He escupido tres veces en la misma esquina de Lisboa.
La primera fue a los siete años, después de caer y arrancarme un diente podrido; la segunda poco antes de matar a un hombre, la tercera cuando corría a embarcarme para Francia y tropecé rompiéndome el diente que me creció a los siete años.
La tragedia tiene unas fronteras difusas que resbalan hacia el suelo.
He hecho tres marcas en aquella esquina: con un diente podrido, con el canto de una moneda y con la punta de un cuchillo.

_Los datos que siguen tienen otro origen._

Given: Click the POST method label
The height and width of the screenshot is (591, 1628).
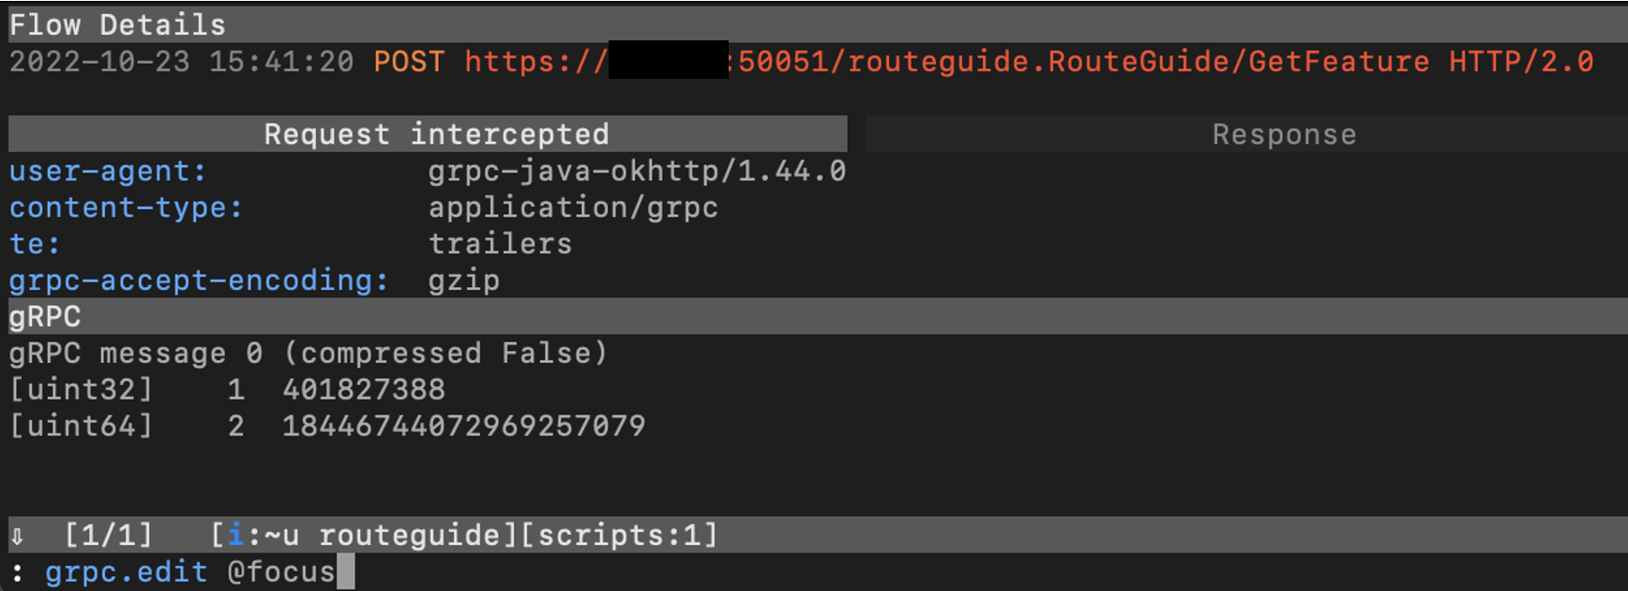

En el aniversario de la muerte de mi madre iba yo a tomar unos vasos de vino pero al llegar a la esquina me acordé de la mala suerte que tuve a los siete años y metí la mano en el bolsillo para apretar fuerte el puño y entonces descubrí un agujero por donde acababa de perder mi dinero. Una moneda había quedado atrapada en un pliegue del bolsillo, es cierto, pero no era bastante para beber con soltura en una fecha como aquella. La tiré y le escupí encima por desprecio. Cara o cruz, la mala suerte brilla en el aire. Escuché pasos a mi espalda. El crimen tiene disculpa si se trata de que la tragedia ocupe todos los rincones. Cuestión de estética. Aquel hombre del sombrero parecía un tranvía lleno de pasajeros. Eso es lo que me pareció a mí, una imagen sin sentido pero posiblemente se me ocurrió pensarlo sólo por las ganas que tenía de subirme encima y abrirme paso hasta el fondo de su pecho con un cuchillo. Me conformé con su espalda, nunca he sido un valiente. Después en la taberna invité a todo el mundo, acaso para verme rodeado y que entre todos me escondiesen. No me quedó dinero para una mujer y tuve que aliviarme de pie con la esposa del tabernero, entre las barricas y el urinario de atrás, porque aquella noche con tanto gasto a ella le parecí una persona importante, mucho más importante que su marido. Al salir evité el callejón del crimen y eso bastó para borrar mis huellas.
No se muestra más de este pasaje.